Document text:

FIG. 2 is a high-level diagram illustrating oscillators included in a substrate of the thermodynamic chip and mapping of the oscillators to logical neurons of the thermodynamic chip, according to some embodiments.
In some embodiments, a substrate 202 may be included in a thermodynamic chip, such as thermodynamic chip 102. Oscillators 204 of substrate 202 may be mapped in a logical representation 252 to neurons 254. In some embodiments, oscillators 204 may include oscillators with potential ranging from a single well potential to a dual-well potential and may be mapped to visible neurons and non-visible (e.g., hidden) neurons.
In some embodiments, Josephson junctions and/or superconducting quantum interference devices (SQUIDS) may be used to implement and/or excite/control the oscillators 204. In some embodiments, the oscillators 204 may be implemented using superconducting flux elements. In some embodiments, the superconducting flux elements may physically be instantiated using a superconducting circuit built out of coupled nodes comprising capacitive, inductive, and Josephson junction elements, connected in series or parallel, such as shown in FIG. 2 for oscillator 204. However, in some embodiments, generally speaking various non-linear flux loops may be used to implement the oscillators 204, such as those having single-well potential, double-well potential, or various other potentials, such as a potential somewhere between a single-well potential and a double-well potential.

Given task A: Copy the entries word for word, from the line containing "How do I perform: Open the Status dropdown?" through the last entry, inclusive. Leave out the pictures.

Task material:
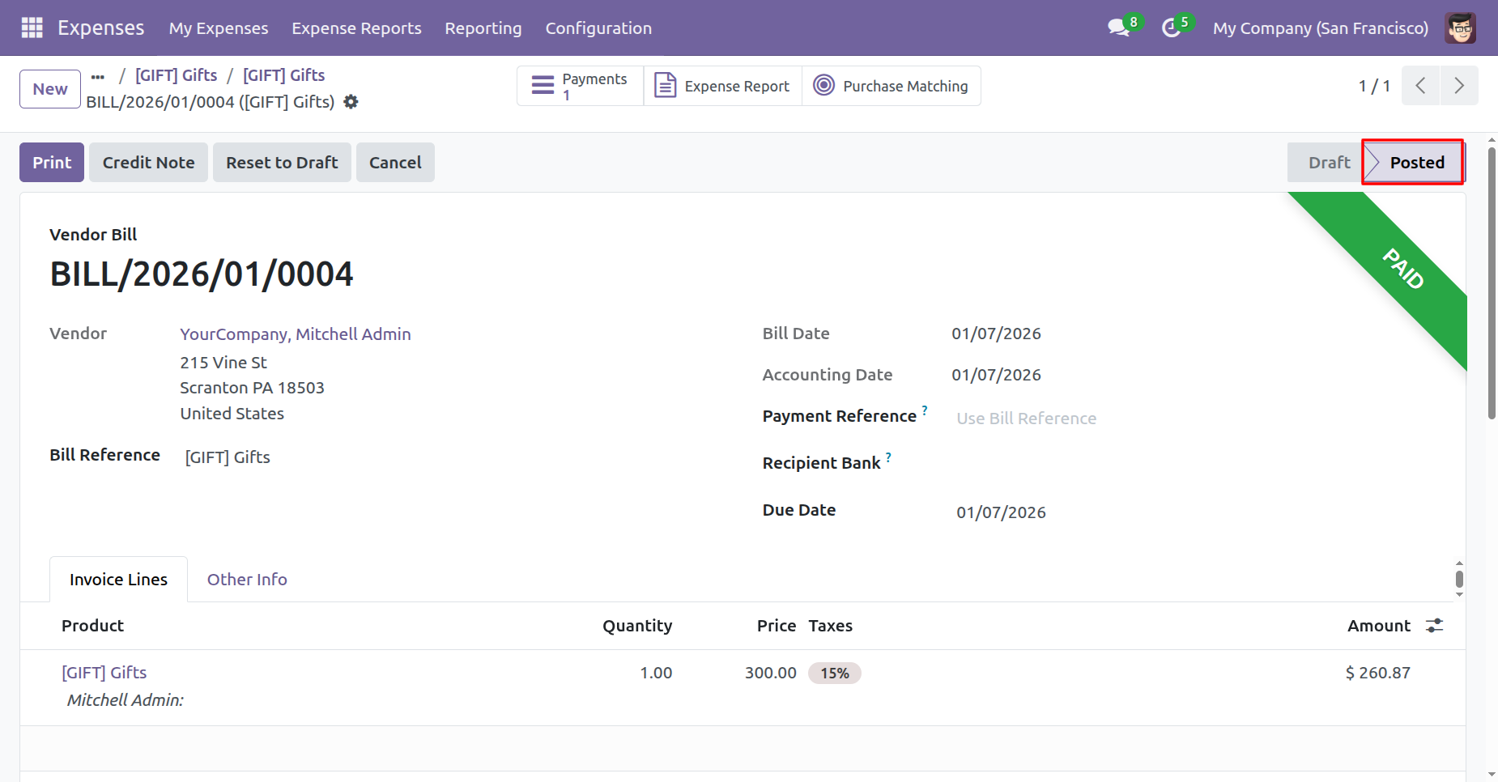The image size is (1498, 782).
Task: Open the Purchase Matching smart button
Action: click(891, 86)
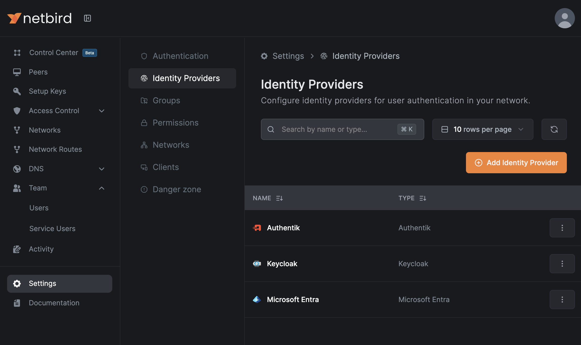Open the Keycloak row options menu

(562, 263)
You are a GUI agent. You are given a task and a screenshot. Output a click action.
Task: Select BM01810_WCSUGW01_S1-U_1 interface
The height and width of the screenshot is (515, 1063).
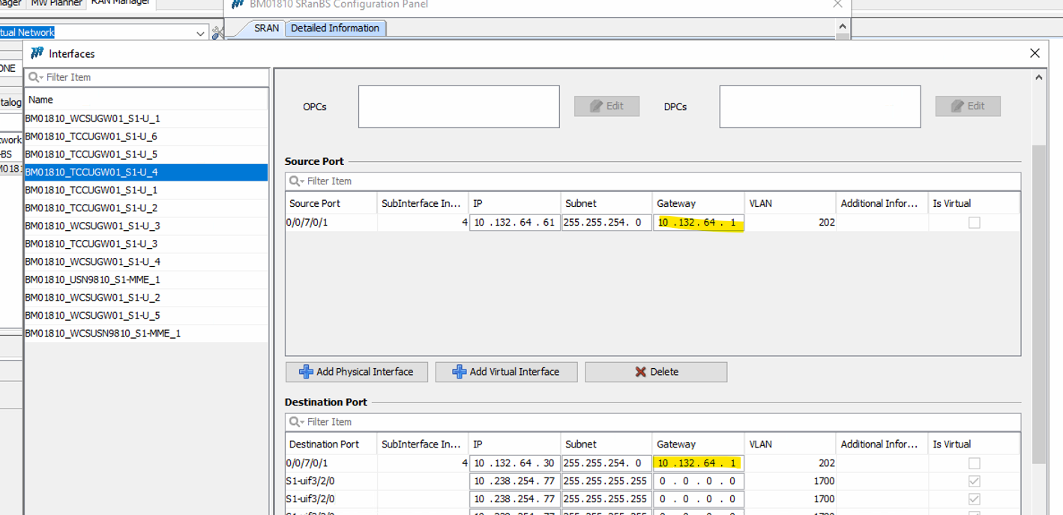92,118
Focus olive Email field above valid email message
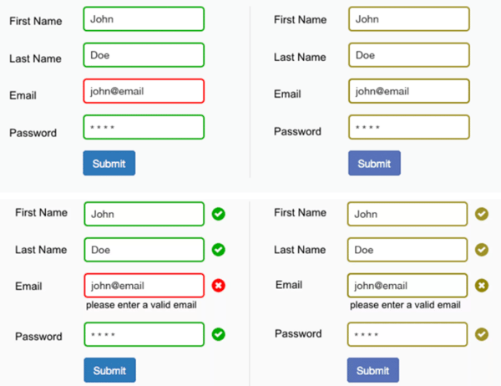 407,285
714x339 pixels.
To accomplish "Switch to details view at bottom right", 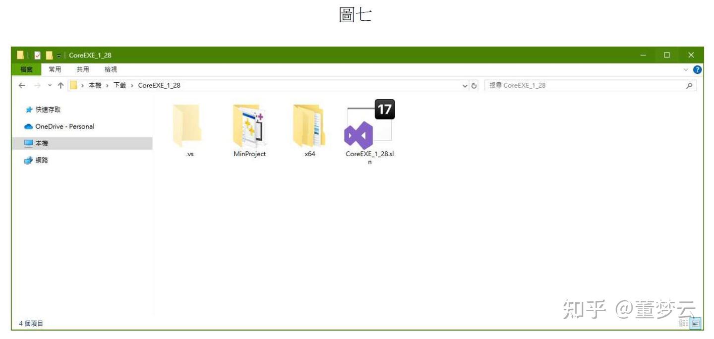I will coord(683,323).
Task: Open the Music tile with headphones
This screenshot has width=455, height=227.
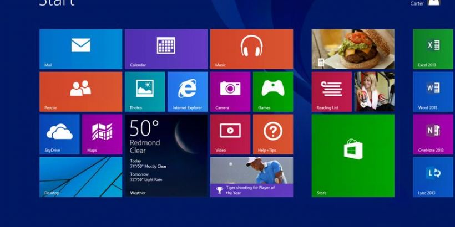Action: (x=251, y=49)

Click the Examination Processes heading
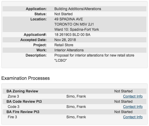tap(26, 78)
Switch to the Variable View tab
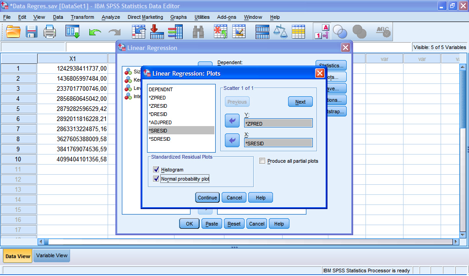This screenshot has width=469, height=276. [x=51, y=256]
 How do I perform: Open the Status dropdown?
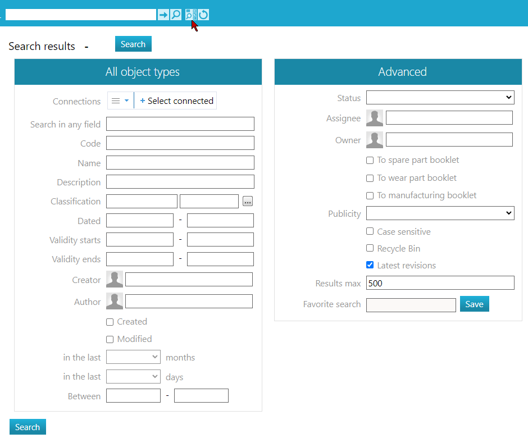pos(440,98)
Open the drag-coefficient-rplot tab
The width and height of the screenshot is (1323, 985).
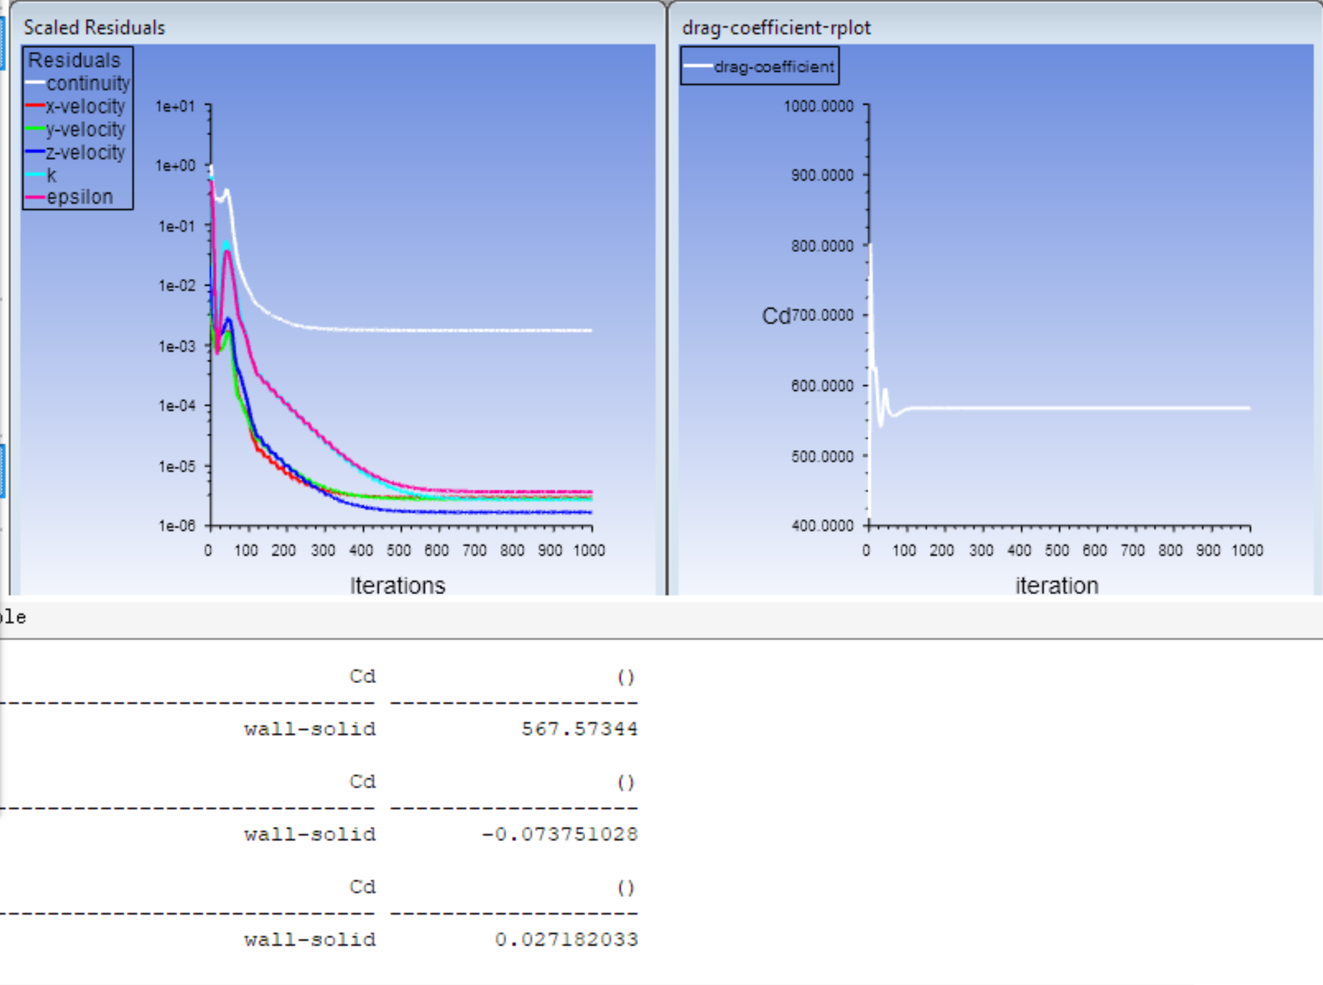(x=776, y=28)
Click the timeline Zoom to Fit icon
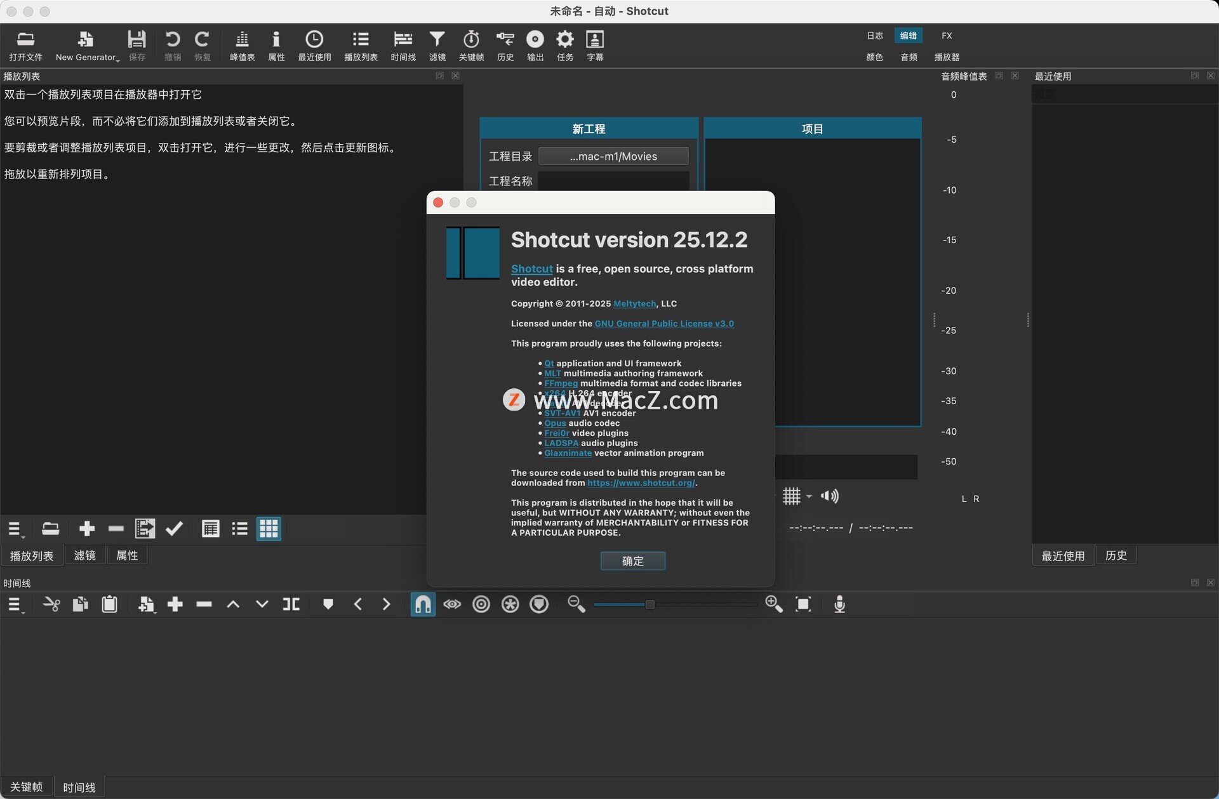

Given task B: Condense the paragraph of the oscillator text beginning "In some embodiments, Josephson junctions" into a bulleted list that keeps its main facts.

Correct answer A:
 How do I perform: Open the Status dropdown?
pos(440,98)
Open the drag-coefficient-rplot tab
The width and height of the screenshot is (1323, 985).
(x=776, y=28)
Click the timeline Zoom to Fit icon

Correct answer B:
- Josephson junctions and/or SQUIDs may be used to implement and/or excite/control oscillators 204.
- Oscillators 204 may be implemented with superconducting flux elements.
- These elements may be physically built as a superconducting circuit of coupled nodes with capacitive, inductive, and Josephson junction elements, connected in series or parallel, as FIG. 2 shows for oscillator 204.
- More generally, various non-linear flux loops may implement the oscillators. These may have single-well, double-well, or other potentials, including ones between single-well and double-well.